CERTIFICATE OF SUBSTANTIAL COMPLETION
REFERENCE for all purposes is hereby made to that certain Lease/Installment
Purchase Agreement ("Agreement") for two (2) 18-mile Pipelines dated
____________ _____, 1998, between PENN OCTANE CORPORATION ("POC") and CPSC
INTERNATIONAL ("CPSC"). Capitalized terms which are defined in the Agreement
are used in this Certificate with the same meaning.
Pursuant to the terms of Section 3.6. of the Agreement, POC and CPSC agree,
certify, and acknowledge as follows:
(1) Substantial Completion date occurred on, ____, 199.
(2) The Lease Effective Date is, 199__.
(3) The Pipelines and the Facilities are leased to POC under the terms
of the Agreement effective as of the Lease Effective Date.
(4) The Lease Term commenced on the Lease Effective Date and will end
on _________, 20___ , unless and until the option to purchase provided for in
Article V is exercised, in which case the Lease Term shall end at the end of the
Lease Year for which POC exercises its option (i.e., the 10th, or 15th Lease
Year, as applicable).
(5) The Operating Agreement became effective on the Lease Effective Date.
EXECUTED this day of, 199.
PENN OCTANE CORPORATION
By: _______________________________________
CPSC INTERNATIONAL
By: _______________________________________
D - 1
EXHIBIT "E"
ASSIGNMENT AND XXXX OF SALE
This ASSIGNMENT AND XXXX OF SALE ("Assignment") is made and entered into by
and between CPSC INTERNATIONAL, a Texas corporation, with an office at Two Xxxxx
Center, Suite 2250, 0000 Xxxxx Xxxxxx, Xxxxxxx, Xxxxx 00000 ("Assignor"), and
PENN OCTANE CORPORATION, a ____________ corporation, with an office at
________________________ _________________________________________ ("Assignee"),
pursuant to that certain Installment Purchase Agreement ("Purchase and Sale
Agreement") dated ________, 1998, between Assignor and Assignee.
For and in consideration of the premises and the sum of Ten Dollars and
other valuable consideration, the receipt of which is hereby acknowledged,
Assignor hereby SELLS, TRANSFERS AND ASSIGNS to Assignee all of the following
described property;
(a) Those certain pipelines located in Cameron County, Texas, described in
Exhibit "A" attached hereto, together with all vents, casings, valves, cathodic
protection devices and other property and equipment constructed on, affixed to
or installed on said pipelines (collectively, the "Pipeline Facilities"); and
(b) To the extent of Assignor's ability to transfer the same, all of
Assignor's right, title, and interest in and to the pipelines a right-of-way
easements, licenses, and permits (collectively, the "Easements");
TO HAVE AND TO HOLD the same unto Assignee, its successors and assigns.

(Task set)
1) Answer these from the pipeline document:
(a) Which section of the Agreement do POC and CPSC cite when making their certifications?
(b) In what county are the pipelines named in the assignment located?
(c) What length is given for each of the two pipelines in the Lease/Installment Purchase Agreement?
2) Echo everything in the pipeline document from "Pursuant to the" down to "Year, as applicable).".

(Data rows)
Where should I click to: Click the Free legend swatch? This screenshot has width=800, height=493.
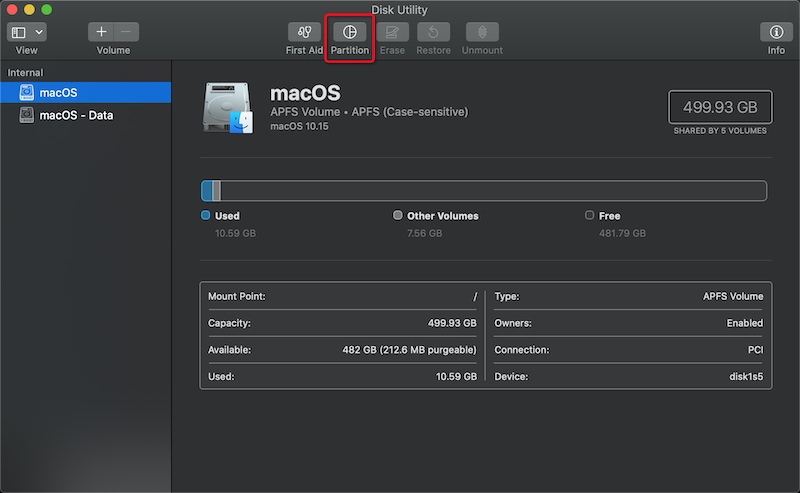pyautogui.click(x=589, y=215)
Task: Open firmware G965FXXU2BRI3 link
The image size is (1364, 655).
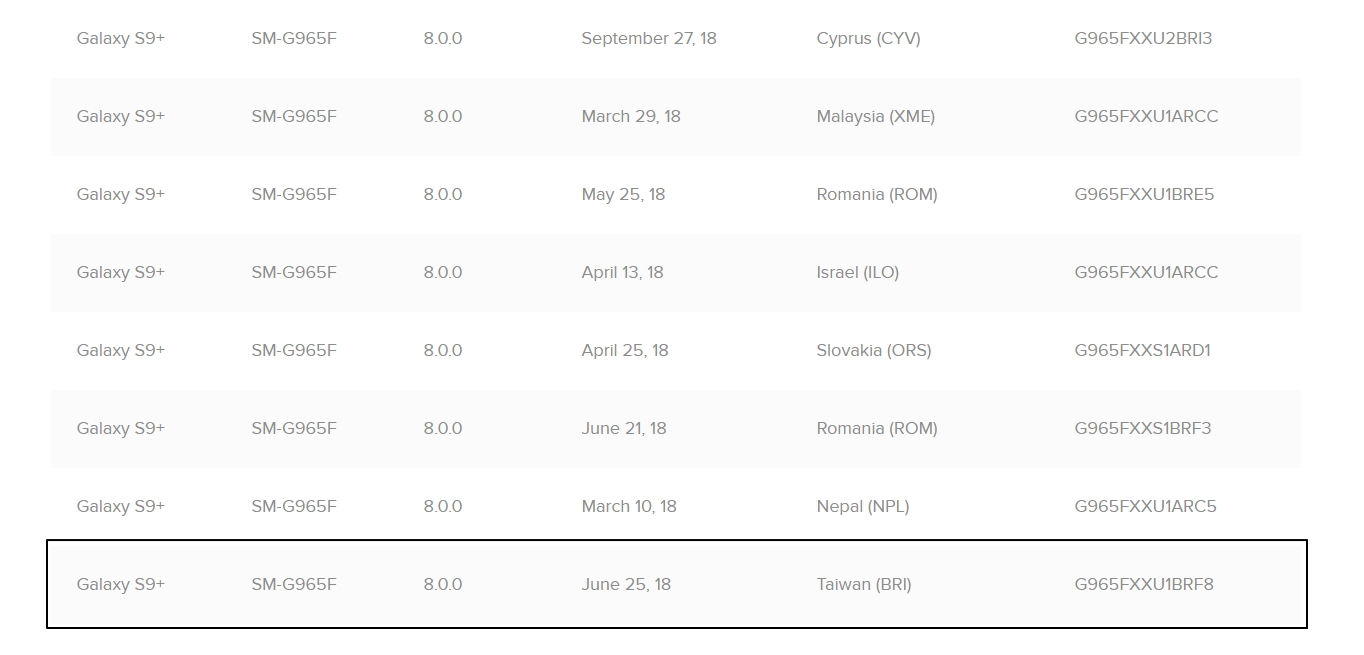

* * *

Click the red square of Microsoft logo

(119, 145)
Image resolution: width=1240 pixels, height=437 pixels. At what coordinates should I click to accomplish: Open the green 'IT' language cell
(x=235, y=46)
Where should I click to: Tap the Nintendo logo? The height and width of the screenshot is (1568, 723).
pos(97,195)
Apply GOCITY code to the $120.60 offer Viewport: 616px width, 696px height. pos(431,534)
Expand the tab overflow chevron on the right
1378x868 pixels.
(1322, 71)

---

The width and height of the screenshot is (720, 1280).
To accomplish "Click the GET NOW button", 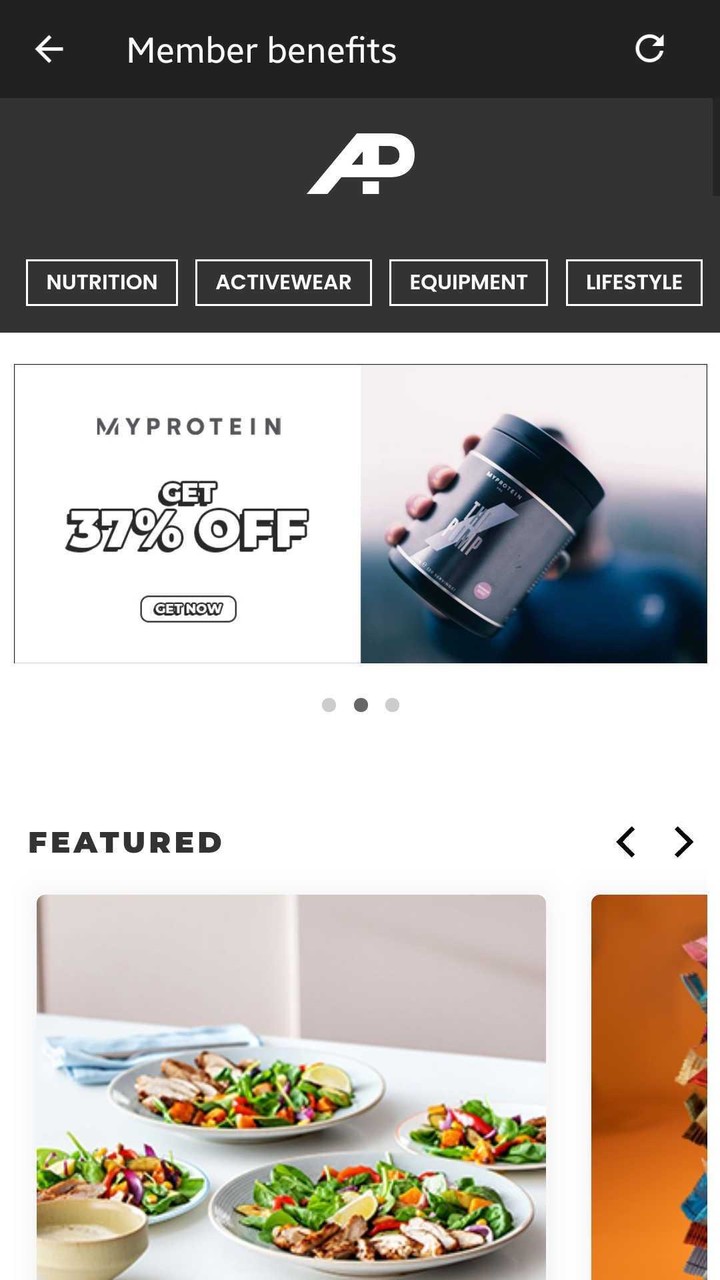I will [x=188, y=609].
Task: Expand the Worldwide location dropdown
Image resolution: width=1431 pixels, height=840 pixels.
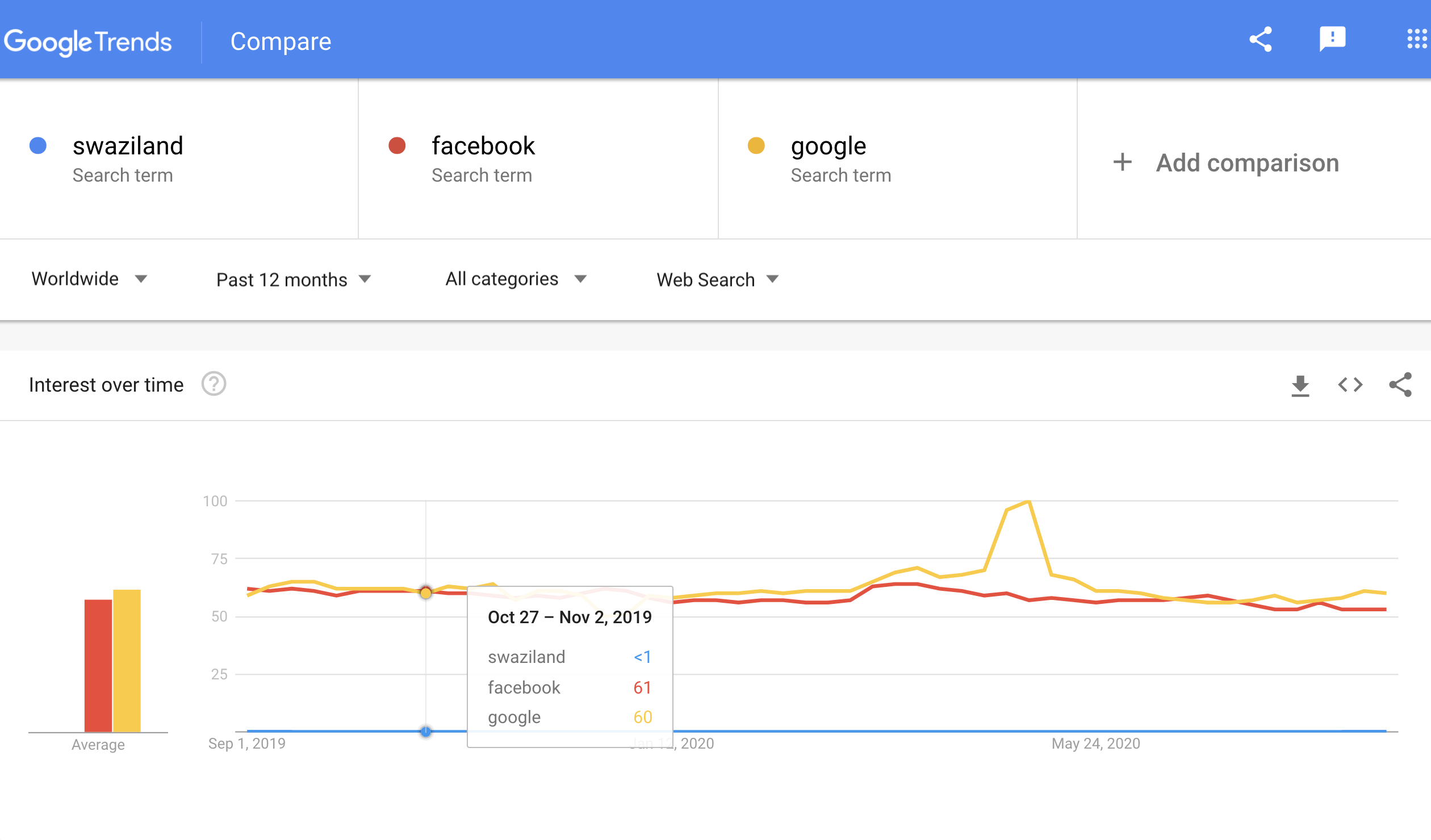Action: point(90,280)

(Results in order)
1)
(a) Section 3.6.
(b) Cameron County, Texas
(c) 18 miles

2)
Pursuant to the terms of Section 3.6. of the Agreement, POC and CPSC agree,
certify, and acknowledge as follows:
(1) Substantial Completion date occurred on, ____, 199.
(2) The Lease Effective Date is, 199__.
(3) The Pipelines and the Facilities are leased to POC under the terms
of the Agreement effective as of the Lease Effective Date.
(4) The Lease Term commenced on the Lease Effective Date and will end
on _________, 20___ , unless and until the option to purchase provided for in
Article V is exercised, in which case the Lease Term shall end at the end of the
Lease Year for which POC exercises its option (i.e., the 10th, or 15th Lease
Year, as applicable).